__Task data__.
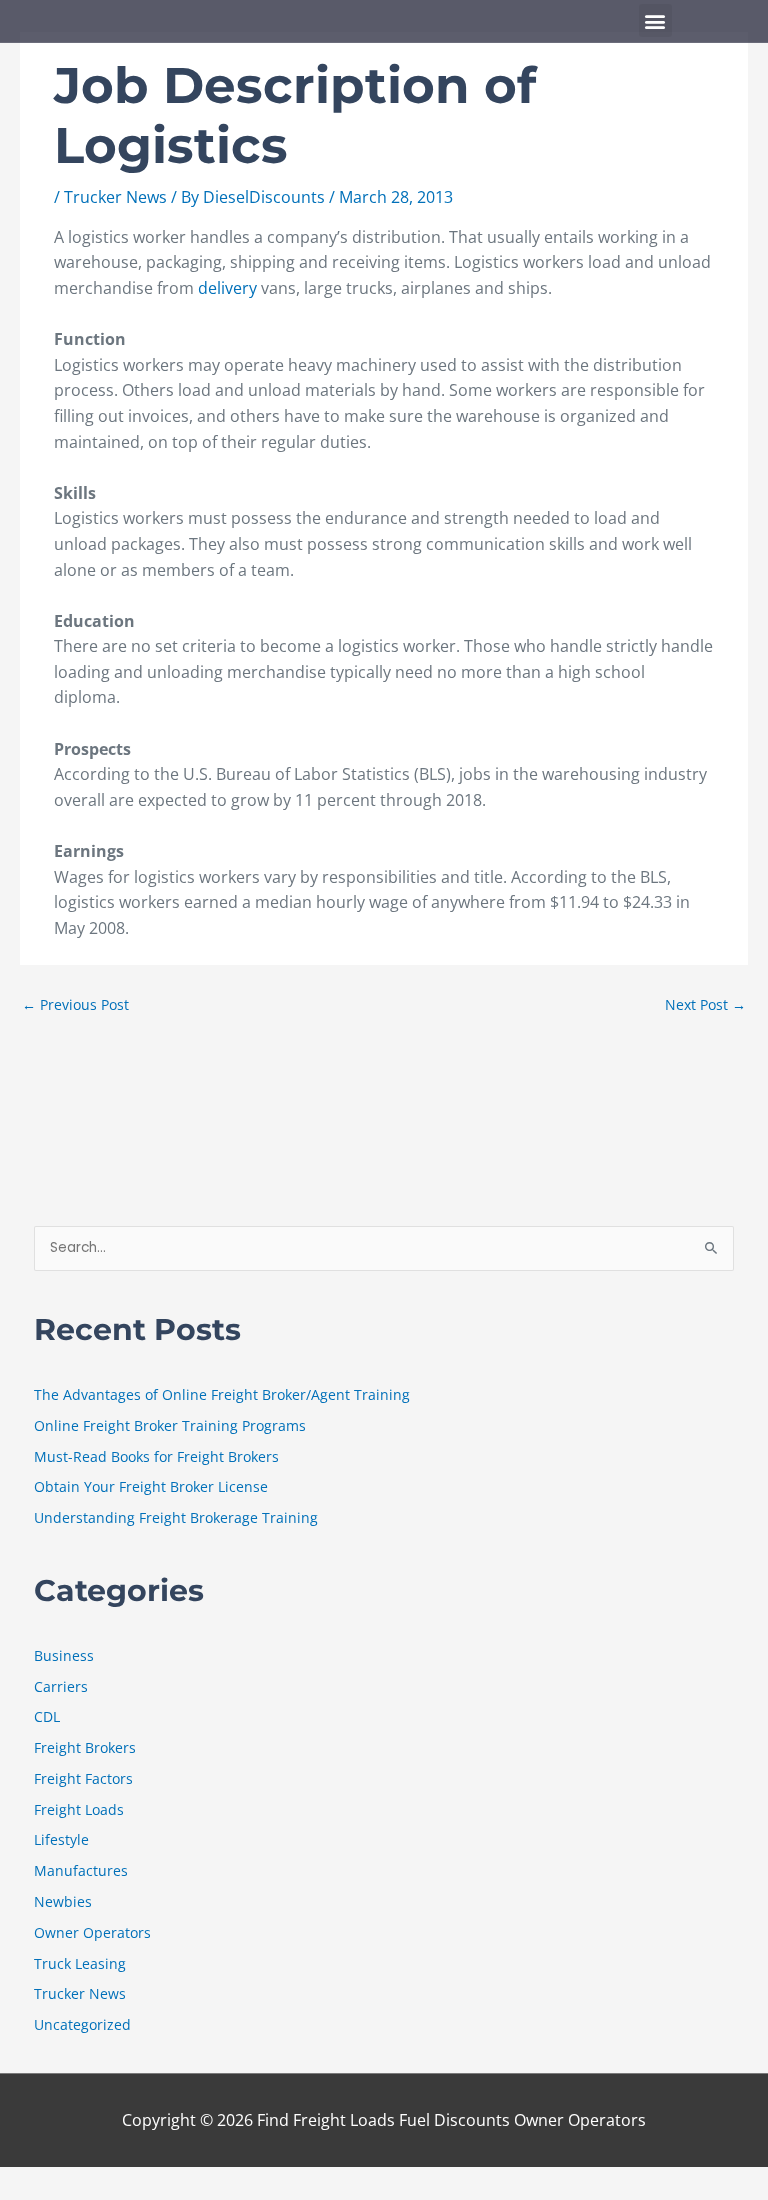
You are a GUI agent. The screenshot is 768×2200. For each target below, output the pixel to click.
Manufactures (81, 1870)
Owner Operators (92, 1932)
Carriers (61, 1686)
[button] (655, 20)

__Activity__. Print the data again word for word, pictures excluded.

__Exercise output__.
You are a GUI agent. The screenshot is 768×2200. For each target below, output the pixel to click.
Manufactures (81, 1870)
Owner Operators (92, 1932)
Carriers (61, 1686)
[button] (655, 20)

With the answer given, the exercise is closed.